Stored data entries
★ ★ ★ ★ ★

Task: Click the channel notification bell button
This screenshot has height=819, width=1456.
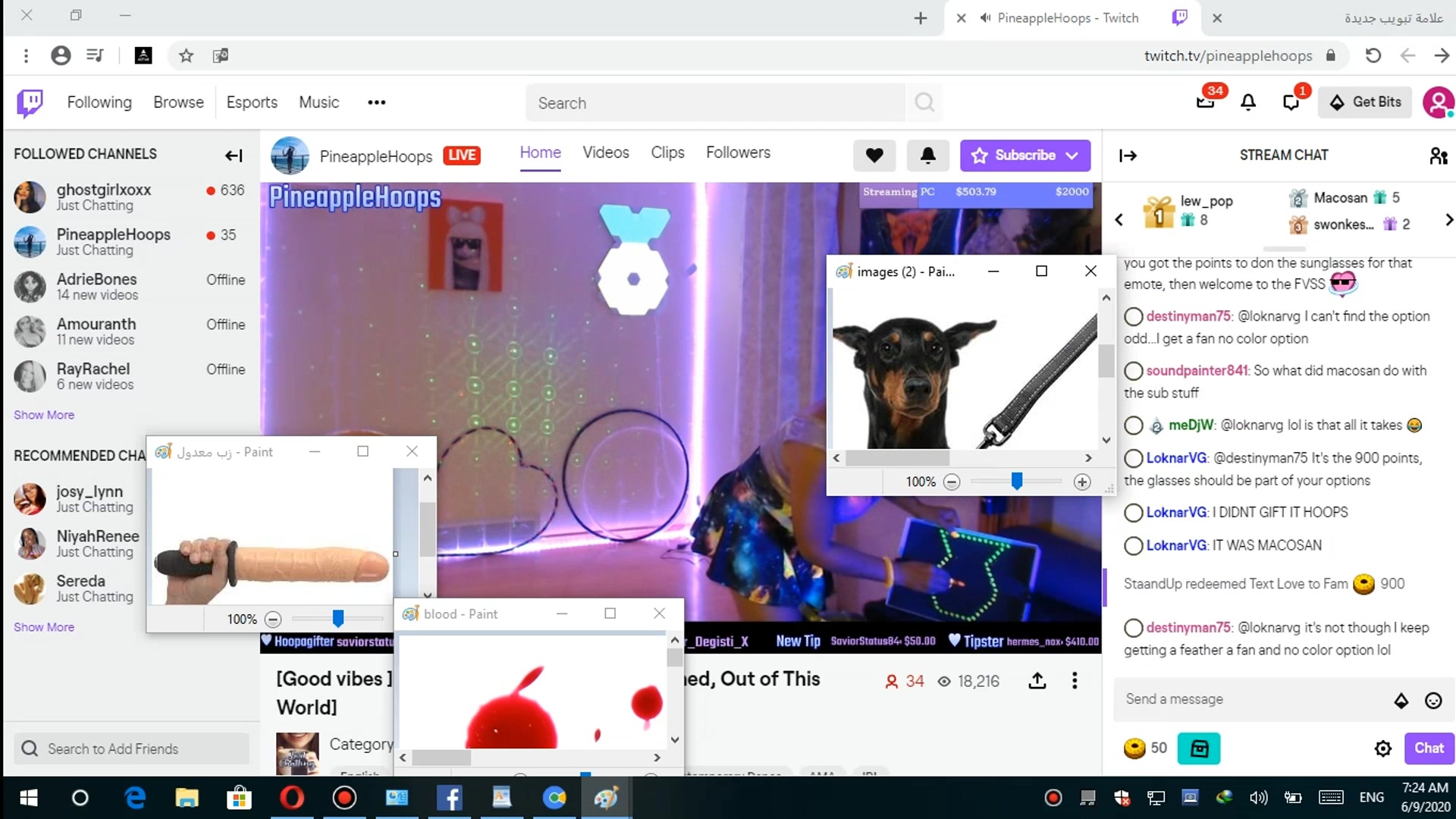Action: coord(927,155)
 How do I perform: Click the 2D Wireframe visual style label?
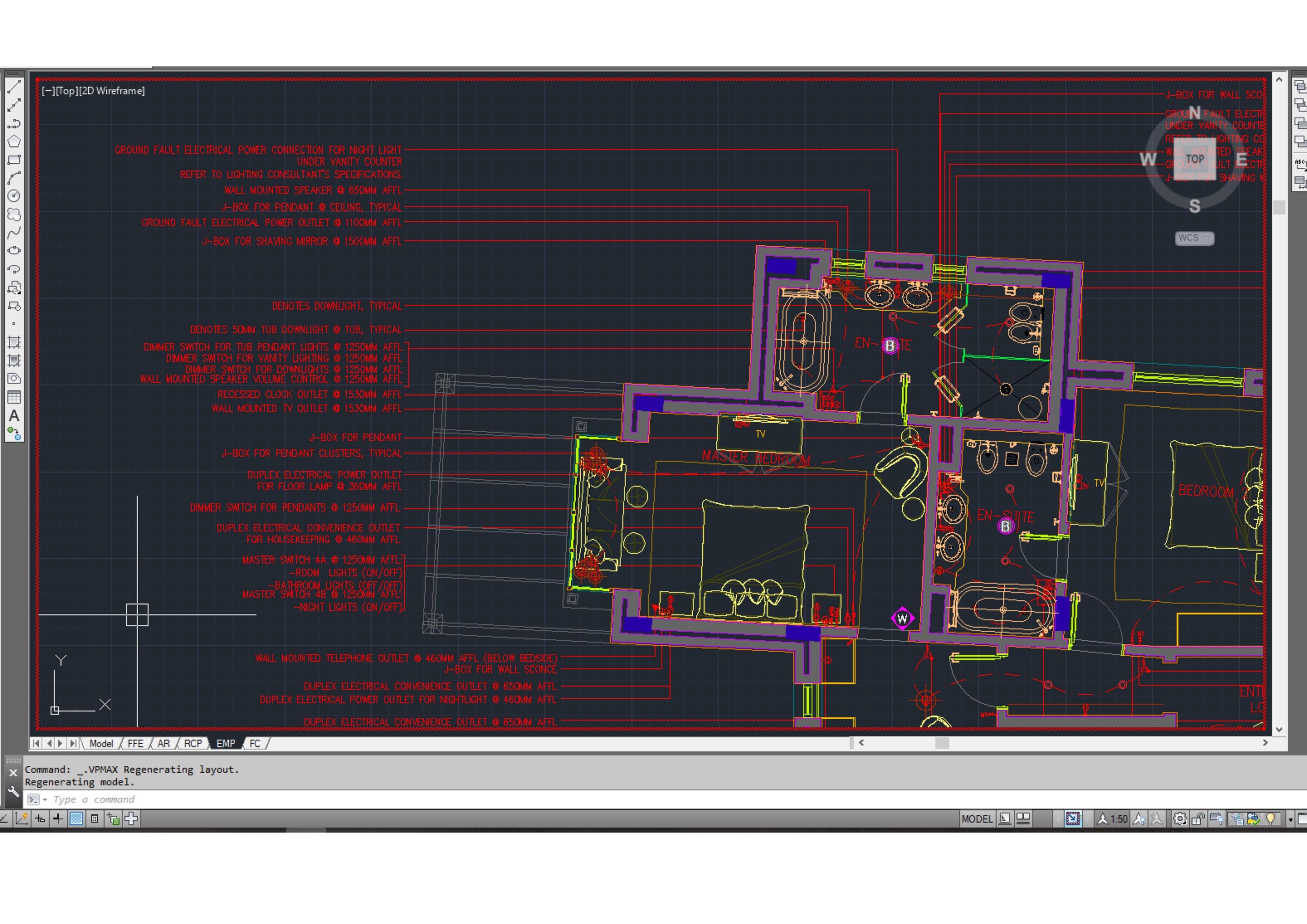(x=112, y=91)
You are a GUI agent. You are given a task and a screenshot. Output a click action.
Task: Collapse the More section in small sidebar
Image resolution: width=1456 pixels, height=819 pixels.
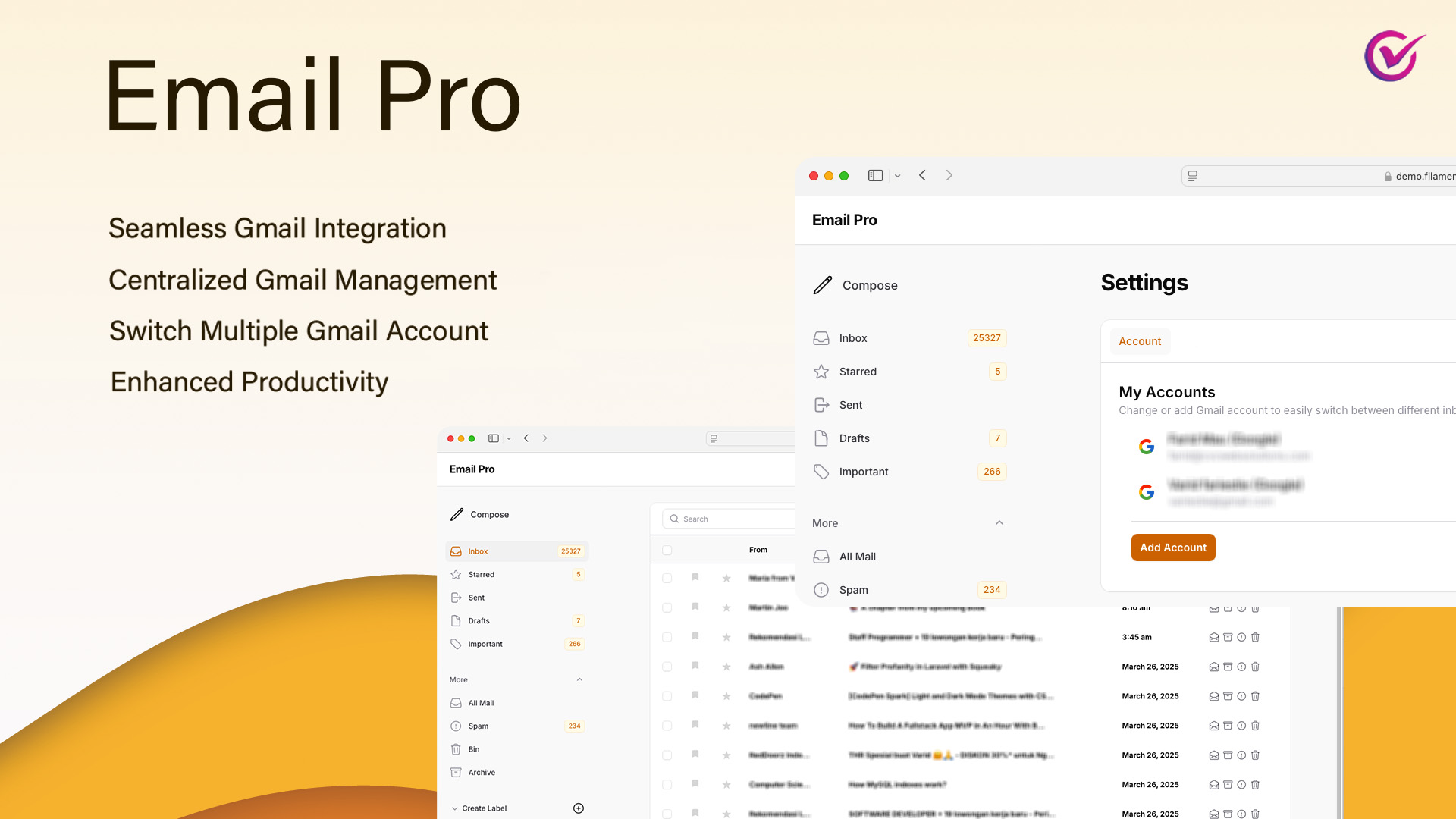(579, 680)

★ ★ ★ ★ ★

* **EXERCISE**:
Please retype the lines from the one that contains "Task: Collapse the" through the final line of the data, both included, without any pictures.

* **OUTPUT**:
Task: Collapse the More section in small sidebar
Image resolution: width=1456 pixels, height=819 pixels.
(579, 680)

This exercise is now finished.